**提示本文:**
****
向谷匡史氏: それは「追いかけるな」という意味なんだろうけど、チャンスが来た時にそれを捕まえなくちゃだめだという事ですね。努力をしているというのは、うまくいかなかったらそこに焦りが生まれるから、努力をしているとは思わないようにする。どんどん話が転がるけど(笑)、もう亡くなってしまったある会長さんが、よく言っていたのが「人間努力するようじゃ、生き方を間違ってるよ」という言葉でした。
――どういう意味なんでしょうか?
向谷匡史氏: だって、努力して遊ぶ奴はいないって言うんですよ。これは非常に逆説的な言い方だけど、「頑張る」という事は実はそれはあなたにとっては無理している、という事だと。そうすると方法は2つに分かれる。やらないか、あるいは「面白いんだ」という風に自分をごまかしていくか、どっちかですね。だから努力するようじゃだめだよと。
****
**抽出項目:**
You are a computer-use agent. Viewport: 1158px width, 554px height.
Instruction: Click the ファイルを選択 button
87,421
****
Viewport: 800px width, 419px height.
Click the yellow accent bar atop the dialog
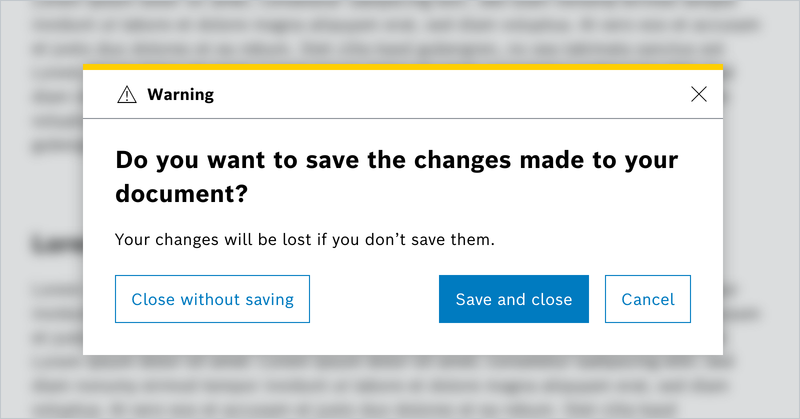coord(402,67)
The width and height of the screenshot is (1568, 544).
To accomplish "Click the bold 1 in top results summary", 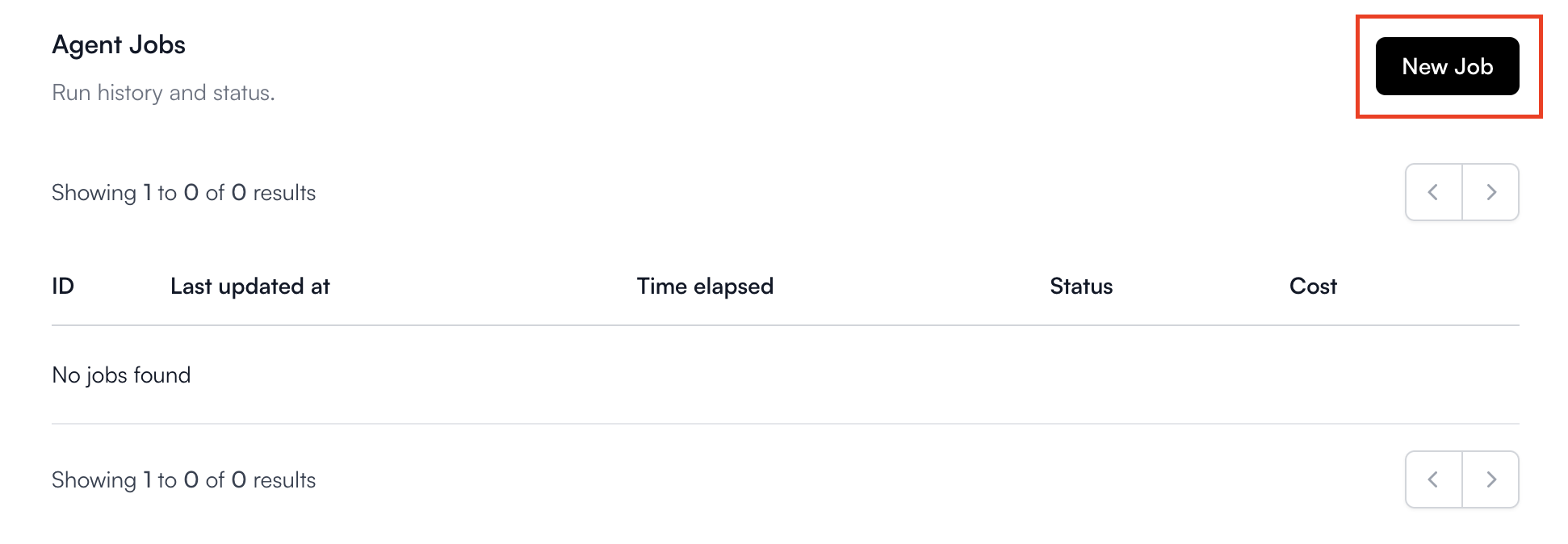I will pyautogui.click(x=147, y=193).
****
**課題の指示:**
**1)** 努力をめぐるインタビューについて、次の問いに答えてください。
(a) 亡くなった会長がよく言っていた言葉は何ですか。
(b) 「頑張る」という事は、実は何だと述べられていますか。
(c) 分かれるとされる2つの方法とは何ですか。
**2)** 努力をめぐるインタビューの続きを、最後の文の後から書いてください。

**記述解答:**
**1)**
(a) 「人間努力するようじゃ、生き方を間違ってるよ」
(b) あなたにとっては無理している、という事
(c) やらないか、あるいは「面白いんだ」という風に自分をごまかしていくか

**2)**
4、5年前になるけど、週刊女性で『運の履歴書』っていう連載をやった事があるんですよ。それで『夢はかなう』っていう本になったんだけど、文化人とかタレント・芸能人に何で今日があるのか、どこかに何か運があるんじゃないかって(笑)。それをインタビューで解明しようというのをやった事があるんですが、やっぱり皆さん「あの時」というのがありますね。それは努力しての「あの時」ではなくて、頑張って頑張って「ああ、もうどうしようもないな」って何かを放り投げた時に、何かひょっと成就してるというのは感じます。
人生を変えた『あの時』とは
――先生ご自身の「あの時」っていうのは?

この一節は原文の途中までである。